Our Pastor's Page

The Crazy "R"

Do you remember learning to spell the names for the months of the year? As a grade school student, I remember being quite frustrated with that crazy “R” in the middle of February. Why was it there, right in the middle of the word? Sure, as a general rule, “R’s” are fine letters, but why complicate things? I remember asking my teacher, “Who decided to put an ‘R’ in the word?”

As an adult, I look back over the years and remember many times when I felt like an unneeded, unwanted “R.” I’ve always been kind of an odd critter, people often don’t know what to do with me.

There is one place, however, where I always felt I had a place. As a kid in VBS, a youth on Sunday evenings, or a nerd who loves technology, I have found a place in the church. The church has always welcomed me, and helped me to find my place in ministry.

There is room for everybody at PUMC. Like to knit or crochet? Join the prayer shawl ministry. Is cataloguing or organizing your cup of tea? Volunteer in the library. Play an instrument? Hyosang’s ready to put you to work. Enjoy technology like me? Boy do I have a great job for you with the technology or communications teams! Think about it, even if you feel like an out of place “R,” you’ve got a purpose in the ministries of PUMC.

If you would like help discerning your unique gifts and abilities - your spiritual gifts for ministry - speak to a PUMC staff member, we will be happy to point you in the right direction.

In the mean time: remember that God knit you together in your mother’s womb. You were made on purpose and for a purpose, whether you feel like a capital “F” or a crazy “R,” you are important!

Blessings, Trey

 

Seeing Gray in a World of Black and White

As we prepare to move into 2012, a new year and an election year the pastoral staff thought it would be helpful to offer a sermon series that would help us explore who we are as a people of religion, morality, and politics. We are using Adam Hamilton’s book "Seeing Gray in a World of Black and White" as a springboard for our sermon series.

In the introduction to the book Adam writes, “It was 1991 and I was getting ready for work while watching Good Morning America.
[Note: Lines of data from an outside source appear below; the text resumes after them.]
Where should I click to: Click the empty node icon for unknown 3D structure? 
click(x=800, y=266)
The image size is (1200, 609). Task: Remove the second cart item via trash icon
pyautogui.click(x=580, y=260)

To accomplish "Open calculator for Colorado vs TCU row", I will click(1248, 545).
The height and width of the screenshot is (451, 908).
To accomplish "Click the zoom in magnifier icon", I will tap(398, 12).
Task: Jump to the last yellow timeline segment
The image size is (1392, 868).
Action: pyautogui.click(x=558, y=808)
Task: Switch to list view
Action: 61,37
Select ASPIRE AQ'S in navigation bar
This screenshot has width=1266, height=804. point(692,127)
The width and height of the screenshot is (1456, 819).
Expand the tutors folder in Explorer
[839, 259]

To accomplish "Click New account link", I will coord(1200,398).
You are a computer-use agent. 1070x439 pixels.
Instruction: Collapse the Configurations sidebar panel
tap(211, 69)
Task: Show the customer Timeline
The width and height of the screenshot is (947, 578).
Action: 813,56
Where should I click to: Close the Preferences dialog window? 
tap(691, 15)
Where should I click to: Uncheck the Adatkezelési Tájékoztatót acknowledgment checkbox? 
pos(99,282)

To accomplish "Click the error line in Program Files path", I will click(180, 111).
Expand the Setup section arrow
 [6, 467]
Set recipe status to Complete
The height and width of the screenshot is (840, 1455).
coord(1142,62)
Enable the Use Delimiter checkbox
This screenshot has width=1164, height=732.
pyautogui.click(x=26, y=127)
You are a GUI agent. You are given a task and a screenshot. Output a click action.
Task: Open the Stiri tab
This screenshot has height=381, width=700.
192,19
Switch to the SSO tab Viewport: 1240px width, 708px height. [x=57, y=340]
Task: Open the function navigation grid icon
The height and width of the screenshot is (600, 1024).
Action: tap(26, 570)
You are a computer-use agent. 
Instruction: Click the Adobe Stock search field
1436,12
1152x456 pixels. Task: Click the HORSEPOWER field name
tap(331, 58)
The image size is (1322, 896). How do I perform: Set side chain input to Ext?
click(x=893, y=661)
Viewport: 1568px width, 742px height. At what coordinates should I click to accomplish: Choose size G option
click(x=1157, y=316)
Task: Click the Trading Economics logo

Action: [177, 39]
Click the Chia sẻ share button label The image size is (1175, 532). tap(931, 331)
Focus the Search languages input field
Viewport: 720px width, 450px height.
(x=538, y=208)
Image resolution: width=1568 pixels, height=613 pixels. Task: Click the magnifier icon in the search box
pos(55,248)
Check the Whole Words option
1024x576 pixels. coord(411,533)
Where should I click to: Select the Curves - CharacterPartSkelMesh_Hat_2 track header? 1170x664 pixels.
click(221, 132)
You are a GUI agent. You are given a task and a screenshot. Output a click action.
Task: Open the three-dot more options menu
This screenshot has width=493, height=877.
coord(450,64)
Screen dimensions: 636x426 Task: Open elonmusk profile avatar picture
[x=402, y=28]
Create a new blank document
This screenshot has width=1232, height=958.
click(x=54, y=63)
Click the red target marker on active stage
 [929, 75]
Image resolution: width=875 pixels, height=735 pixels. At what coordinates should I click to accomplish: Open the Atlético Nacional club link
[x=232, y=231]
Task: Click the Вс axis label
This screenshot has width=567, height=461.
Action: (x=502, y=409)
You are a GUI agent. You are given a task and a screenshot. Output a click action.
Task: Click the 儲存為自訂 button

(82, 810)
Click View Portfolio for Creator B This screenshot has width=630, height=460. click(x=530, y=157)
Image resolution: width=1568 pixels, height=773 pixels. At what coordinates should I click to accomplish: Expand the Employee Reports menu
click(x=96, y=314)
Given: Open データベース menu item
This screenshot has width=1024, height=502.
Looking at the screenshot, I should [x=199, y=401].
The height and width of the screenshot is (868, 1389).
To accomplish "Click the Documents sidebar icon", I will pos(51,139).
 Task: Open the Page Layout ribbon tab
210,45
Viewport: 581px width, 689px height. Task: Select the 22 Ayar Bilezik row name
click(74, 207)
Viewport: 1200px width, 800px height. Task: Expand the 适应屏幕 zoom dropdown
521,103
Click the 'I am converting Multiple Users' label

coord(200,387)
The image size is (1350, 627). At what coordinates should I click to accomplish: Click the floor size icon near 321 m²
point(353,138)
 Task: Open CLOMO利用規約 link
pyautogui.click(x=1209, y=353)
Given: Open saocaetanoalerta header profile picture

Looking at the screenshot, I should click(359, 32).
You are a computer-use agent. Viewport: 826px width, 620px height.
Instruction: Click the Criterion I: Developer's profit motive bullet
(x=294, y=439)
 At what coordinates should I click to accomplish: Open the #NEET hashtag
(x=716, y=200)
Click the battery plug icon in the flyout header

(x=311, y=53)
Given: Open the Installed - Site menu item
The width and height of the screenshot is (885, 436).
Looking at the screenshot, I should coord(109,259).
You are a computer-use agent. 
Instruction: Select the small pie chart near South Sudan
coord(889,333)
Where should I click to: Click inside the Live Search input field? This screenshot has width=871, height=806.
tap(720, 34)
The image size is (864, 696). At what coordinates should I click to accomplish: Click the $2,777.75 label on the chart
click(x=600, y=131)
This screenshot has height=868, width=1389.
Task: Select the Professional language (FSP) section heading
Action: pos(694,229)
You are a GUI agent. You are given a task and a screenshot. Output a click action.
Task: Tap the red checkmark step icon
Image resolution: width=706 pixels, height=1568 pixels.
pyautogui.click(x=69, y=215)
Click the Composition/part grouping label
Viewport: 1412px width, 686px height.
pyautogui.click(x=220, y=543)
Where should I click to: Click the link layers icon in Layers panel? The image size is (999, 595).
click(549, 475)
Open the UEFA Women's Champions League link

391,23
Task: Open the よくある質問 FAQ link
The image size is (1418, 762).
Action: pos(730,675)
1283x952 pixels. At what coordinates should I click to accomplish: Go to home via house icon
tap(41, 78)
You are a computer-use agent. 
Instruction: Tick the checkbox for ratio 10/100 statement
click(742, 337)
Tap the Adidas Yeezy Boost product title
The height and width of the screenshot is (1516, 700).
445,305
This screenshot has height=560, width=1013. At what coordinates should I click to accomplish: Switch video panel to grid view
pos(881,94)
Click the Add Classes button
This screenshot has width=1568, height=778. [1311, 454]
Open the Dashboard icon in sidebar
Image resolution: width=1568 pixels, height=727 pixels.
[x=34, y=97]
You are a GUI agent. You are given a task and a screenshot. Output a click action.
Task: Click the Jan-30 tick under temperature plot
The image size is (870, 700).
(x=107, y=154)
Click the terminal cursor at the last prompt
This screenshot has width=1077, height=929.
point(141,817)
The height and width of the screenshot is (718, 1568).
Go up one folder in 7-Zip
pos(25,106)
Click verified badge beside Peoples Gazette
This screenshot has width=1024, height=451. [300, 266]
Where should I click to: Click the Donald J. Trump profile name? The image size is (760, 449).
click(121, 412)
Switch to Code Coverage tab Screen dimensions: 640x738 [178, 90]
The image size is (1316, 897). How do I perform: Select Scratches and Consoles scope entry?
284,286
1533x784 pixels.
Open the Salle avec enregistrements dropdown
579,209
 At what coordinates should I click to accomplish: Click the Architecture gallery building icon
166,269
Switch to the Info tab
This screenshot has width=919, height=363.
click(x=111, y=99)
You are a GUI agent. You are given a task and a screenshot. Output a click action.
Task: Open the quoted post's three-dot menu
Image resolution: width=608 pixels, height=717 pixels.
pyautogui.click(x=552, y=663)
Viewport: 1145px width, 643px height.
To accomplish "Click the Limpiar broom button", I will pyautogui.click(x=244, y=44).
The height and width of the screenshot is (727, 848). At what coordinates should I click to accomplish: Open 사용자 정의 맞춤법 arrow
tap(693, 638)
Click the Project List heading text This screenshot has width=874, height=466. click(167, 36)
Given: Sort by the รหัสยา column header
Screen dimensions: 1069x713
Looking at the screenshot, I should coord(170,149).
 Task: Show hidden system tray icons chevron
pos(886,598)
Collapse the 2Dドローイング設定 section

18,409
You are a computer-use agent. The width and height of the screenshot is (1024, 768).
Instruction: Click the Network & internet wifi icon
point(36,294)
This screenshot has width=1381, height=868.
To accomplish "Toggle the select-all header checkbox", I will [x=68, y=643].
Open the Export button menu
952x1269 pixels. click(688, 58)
Just before a commercial, host Charlie Gibson announced that when he returned he’d be joined by two clergy, the Rev. Jerry Falwell, the pastor of Thomas Road Baptist Church, and Bishop Shelby Spong, Episcopal bishop of Newark, NJ. Falwell had founded the Moral Majority and was known as America’s most outspoken fundamentalist. Spong had just written a book entitled "Rescuing the Bible from Fundamentalism," and he was quickly gaining a reputation as America’s most outspoken liberal Christian.

Jerry Falwell believed that the Bible was to be taken literally, and that wherever the modern world conflicted with the Bible, the modern world was wrong. John Shelby Spong noted that neither he, nor many of the people he knew, could bend their minds into first-century pretzels any more, and thus he could not accept a literal reading of Scripture. Theologically, sociologically, and politically they were diametrically opposed. In listening to them, I found places where I sympathized with Song, and others where I sympathized with Falwell. But by the time their conversation was over I found myself thinking, “These two cannot be our only options for being Christian!”…

Christianity’s next reformation will strike a middle path between Jerry Falwell and John Shelby Spong. It will draw upon what is best in both fundamentalism and liberalism by holding together the evangelical and social gospels, by combining a love of Scripture with a willingness to see both its humanity as well as its divinity, and by coupling a passionate desire to follow Jesus Christ with a reclamation of his heart toward those whom religious people have often rejected. This reformation will be led by people who are able to see the gray in a world of black and white.”

In this sermon series we will explore those places where it might be helpful for us to see “gray,” rather than be stuck in either black or white. The sermon titles for this Series are:

  • Where Faith and Politics Meet
  • Spiritual Maturity and Seeing Gray
  • Christ, Christians and the Culture Wars
  • How Should We Live? The Ethics of Jesus
  • What Would Jesus Say to America?

We will have two guest preachers during this series, both are seminary professors. It is a joy to welcome them to the PUMC pulpit.

Donald Brash is Associate Professor of Historical Theology at Palmer Theology Seminary. The elective courses Don teaches point to his research interests and areas of specialization: “How Firm a Foundation? On God’s Word and The Bible”; “Persevering Hope: On Evil, Suffering and the Goodness of God”; “Case Studies in Christian Accountability”; and “Theology of Romantic Love.” Don is an ordained American Baptist pastor and has extensive experience in pastoral ministry.

Luke Powery is the Perry and Georgia Engle Assistant Professor of Homiletics at Princeton Theological Seminary. His teaching and research interests are located at the intersection of preaching, worship, pneumatology, performance studies, and culture, particularly expressions of the African diaspora. Luke was ordained by the Progressive National Baptist Convention, and has served in an ecumenical capacity in churches throughout Switzerland, Canada, and the United States.

I hope you will join us and invite friends as we ad-dress these issues that face us as disciples of Jesus Christ living in the 21st Century.